■ SUPPLIED INFORMATION ■
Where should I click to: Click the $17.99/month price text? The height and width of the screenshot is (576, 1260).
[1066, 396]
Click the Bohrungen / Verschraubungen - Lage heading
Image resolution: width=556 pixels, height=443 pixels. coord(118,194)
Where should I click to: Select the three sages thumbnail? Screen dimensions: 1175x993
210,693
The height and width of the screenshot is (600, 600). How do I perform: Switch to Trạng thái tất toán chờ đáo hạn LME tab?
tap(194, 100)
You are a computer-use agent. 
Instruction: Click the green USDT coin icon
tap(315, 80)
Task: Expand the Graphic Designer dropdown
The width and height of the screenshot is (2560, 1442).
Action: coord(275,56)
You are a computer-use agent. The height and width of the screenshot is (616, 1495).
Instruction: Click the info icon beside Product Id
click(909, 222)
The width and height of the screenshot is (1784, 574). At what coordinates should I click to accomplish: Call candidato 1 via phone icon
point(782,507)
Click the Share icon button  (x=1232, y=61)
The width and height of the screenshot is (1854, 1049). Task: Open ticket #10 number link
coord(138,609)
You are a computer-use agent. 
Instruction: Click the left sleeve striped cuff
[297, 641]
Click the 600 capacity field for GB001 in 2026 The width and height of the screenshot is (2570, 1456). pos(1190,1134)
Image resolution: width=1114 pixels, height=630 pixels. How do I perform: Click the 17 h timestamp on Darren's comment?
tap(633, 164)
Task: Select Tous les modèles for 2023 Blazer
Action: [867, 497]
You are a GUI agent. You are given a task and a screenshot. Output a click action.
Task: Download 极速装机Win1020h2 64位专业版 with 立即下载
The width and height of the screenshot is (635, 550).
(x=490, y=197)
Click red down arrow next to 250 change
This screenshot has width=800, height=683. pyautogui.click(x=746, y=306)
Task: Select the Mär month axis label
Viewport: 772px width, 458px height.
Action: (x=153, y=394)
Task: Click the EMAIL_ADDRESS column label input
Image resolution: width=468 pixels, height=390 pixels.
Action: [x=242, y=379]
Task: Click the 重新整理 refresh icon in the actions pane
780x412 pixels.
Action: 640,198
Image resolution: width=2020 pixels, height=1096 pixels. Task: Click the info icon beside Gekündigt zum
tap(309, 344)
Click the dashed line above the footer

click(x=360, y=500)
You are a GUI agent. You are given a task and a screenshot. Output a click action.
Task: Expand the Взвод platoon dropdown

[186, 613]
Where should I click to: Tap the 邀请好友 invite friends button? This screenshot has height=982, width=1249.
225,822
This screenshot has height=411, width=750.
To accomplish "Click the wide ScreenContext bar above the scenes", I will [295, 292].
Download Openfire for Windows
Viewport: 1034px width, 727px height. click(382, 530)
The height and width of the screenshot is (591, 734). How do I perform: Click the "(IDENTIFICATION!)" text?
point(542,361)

■ WHAT TO WORK ON ■
Starting at the line that contains "Task: Click the EMAIL_ADDRESS" and continuing through the end of the records, substitute "symbol" for "icon" and reproduce those lines with everything else unchanged.

■ IN RESPONSE ■
Task: Click the EMAIL_ADDRESS column label input
Image resolution: width=468 pixels, height=390 pixels.
Action: [x=242, y=379]
Task: Click the 重新整理 refresh symbol in the actions pane
780x412 pixels.
Action: 640,198
Image resolution: width=2020 pixels, height=1096 pixels. Task: Click the info symbol beside Gekündigt zum
tap(309, 344)
Click the dashed line above the footer

click(x=360, y=500)
You are a GUI agent. You are given a task and a screenshot. Output a click action.
Task: Expand the Взвод platoon dropdown

[186, 613]
Where should I click to: Tap the 邀请好友 invite friends button? This screenshot has height=982, width=1249.
225,822
This screenshot has height=411, width=750.
To accomplish "Click the wide ScreenContext bar above the scenes", I will [295, 292].
Download Openfire for Windows
Viewport: 1034px width, 727px height. click(382, 530)
The height and width of the screenshot is (591, 734). How do I perform: Click the "(IDENTIFICATION!)" text?
point(542,361)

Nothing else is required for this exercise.